Stored dataset items -

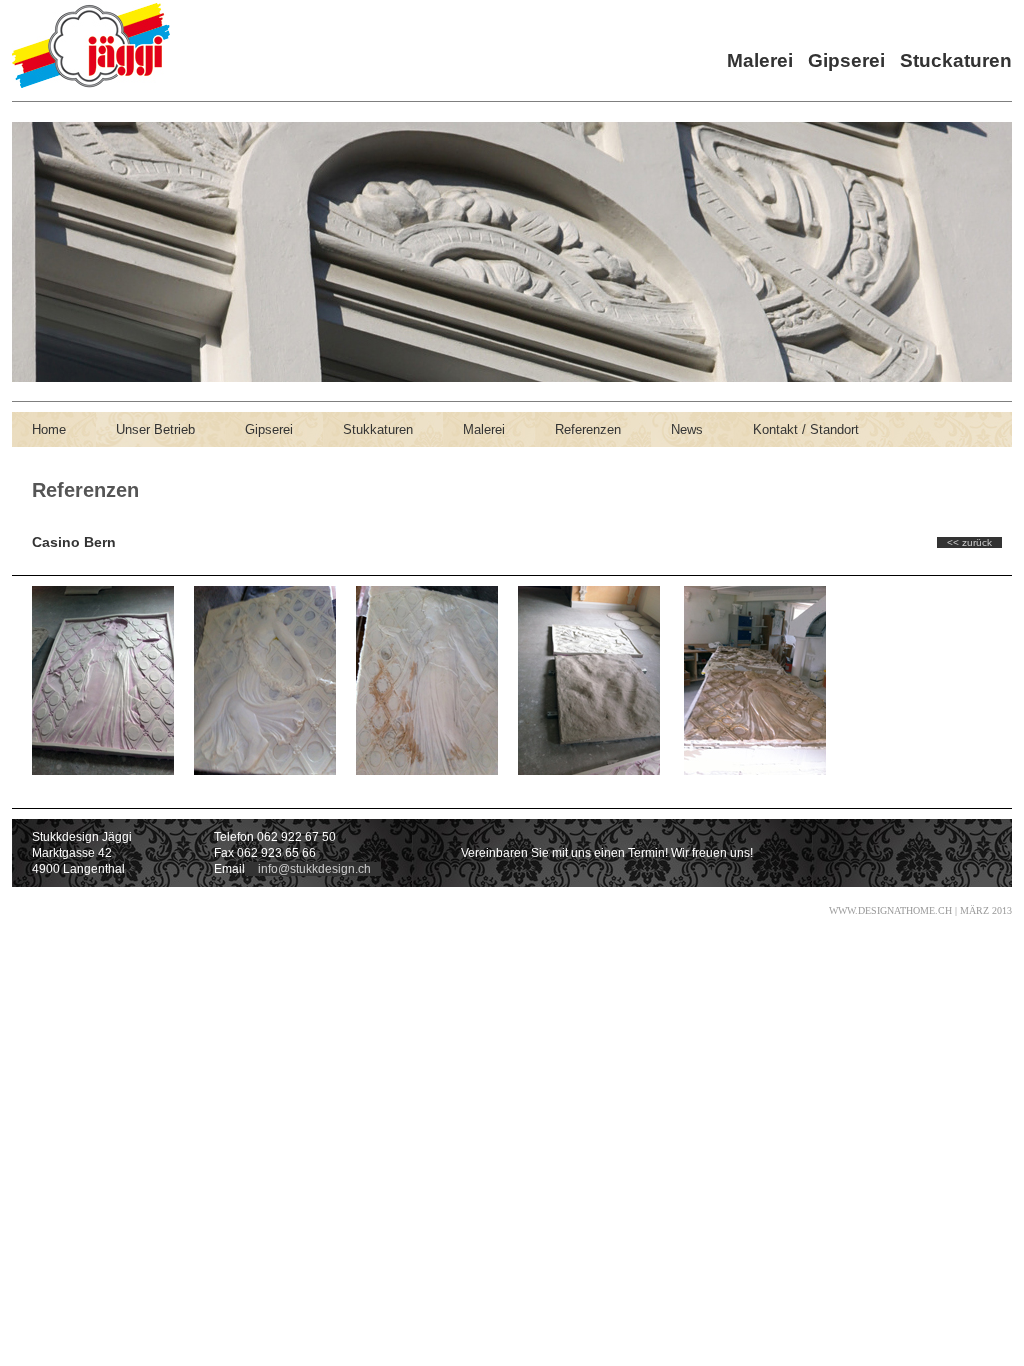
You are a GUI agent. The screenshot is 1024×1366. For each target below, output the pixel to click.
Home (49, 429)
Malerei (484, 429)
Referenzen (588, 429)
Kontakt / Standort (806, 429)
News (687, 429)
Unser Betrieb (155, 429)
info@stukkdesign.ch (313, 869)
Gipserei (269, 429)
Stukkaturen (378, 429)
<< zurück (969, 542)
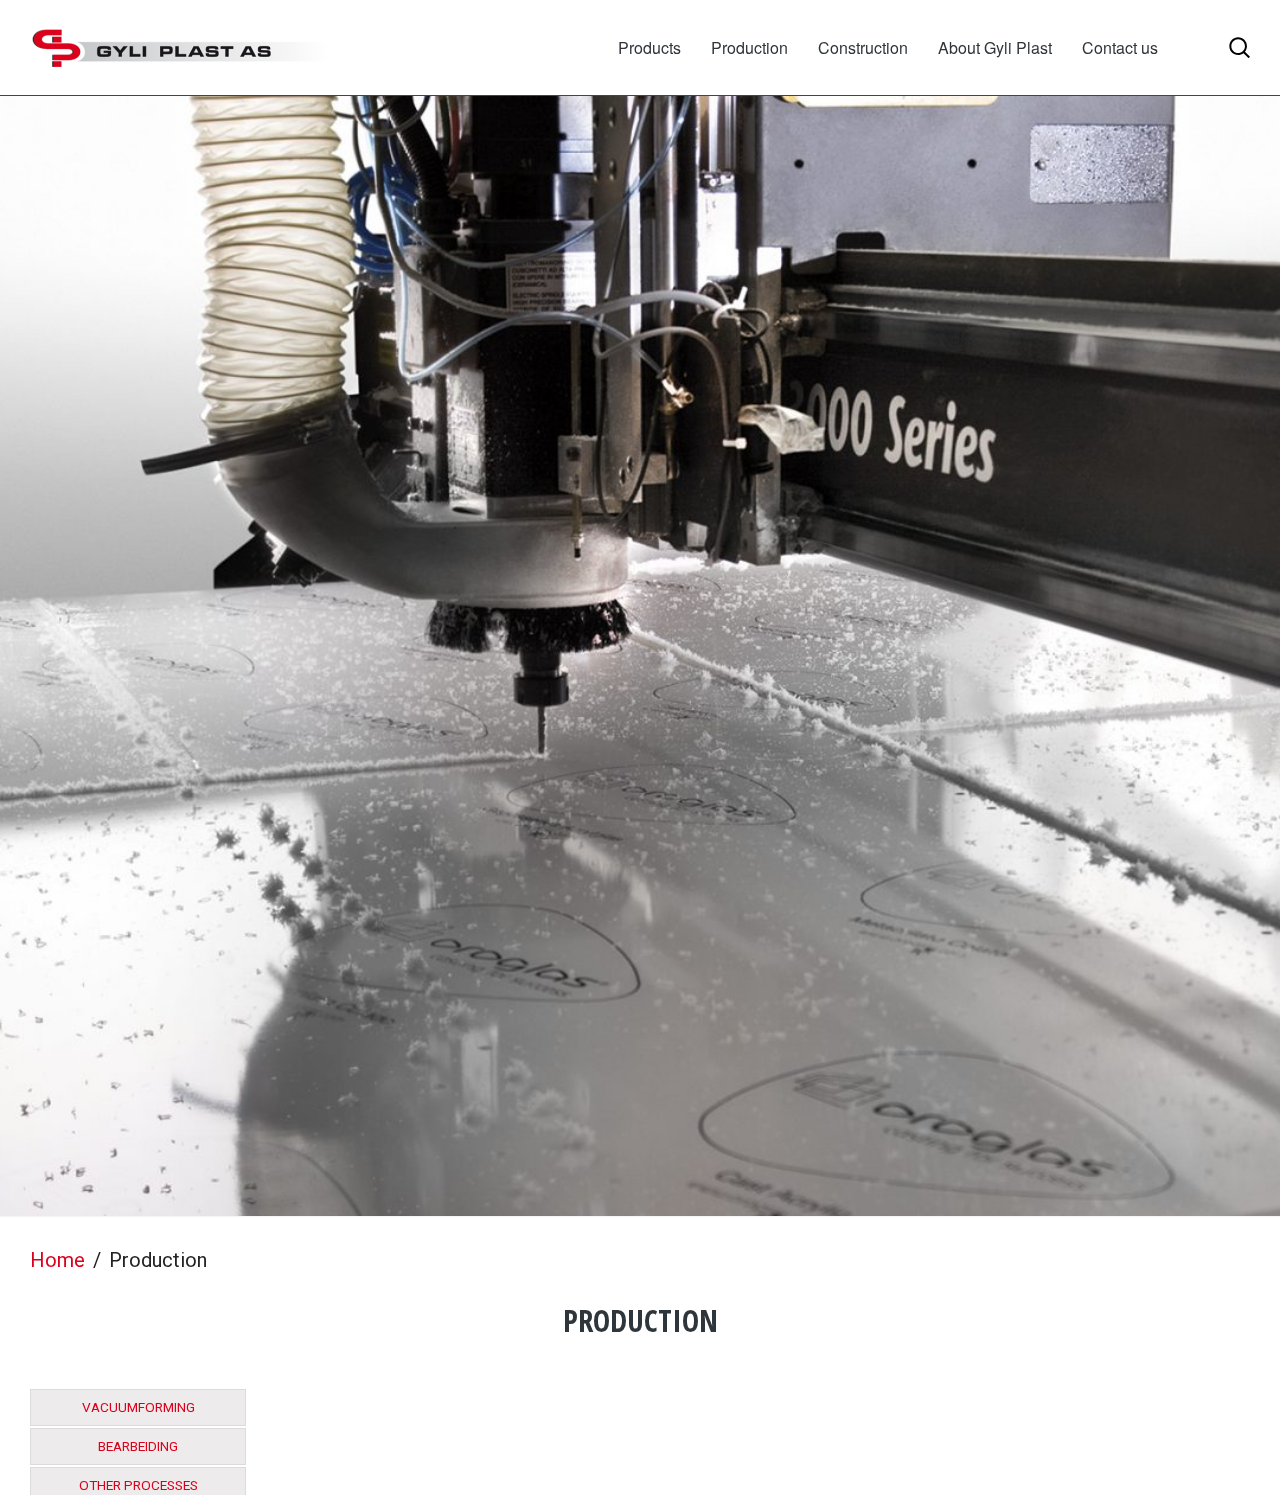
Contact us (1120, 47)
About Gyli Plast (995, 47)
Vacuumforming (138, 1407)
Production (749, 47)
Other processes (138, 1485)
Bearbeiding (138, 1446)
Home (57, 1260)
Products (649, 47)
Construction (863, 47)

What you should do -
Reproduce nothing but the lines running from the line with "Home (49, 429)" through the end of the records, keeping both end lines and dropping the pictures.

Task result -
Home (49, 429)
Malerei (484, 429)
Referenzen (588, 429)
Kontakt / Standort (806, 429)
News (687, 429)
Unser Betrieb (155, 429)
info@stukkdesign.ch (313, 869)
Gipserei (269, 429)
Stukkaturen (378, 429)
<< zurück (969, 542)
Contact us (1120, 47)
About Gyli Plast (995, 47)
Vacuumforming (138, 1407)
Production (749, 47)
Other processes (138, 1485)
Bearbeiding (138, 1446)
Home (57, 1260)
Products (649, 47)
Construction (863, 47)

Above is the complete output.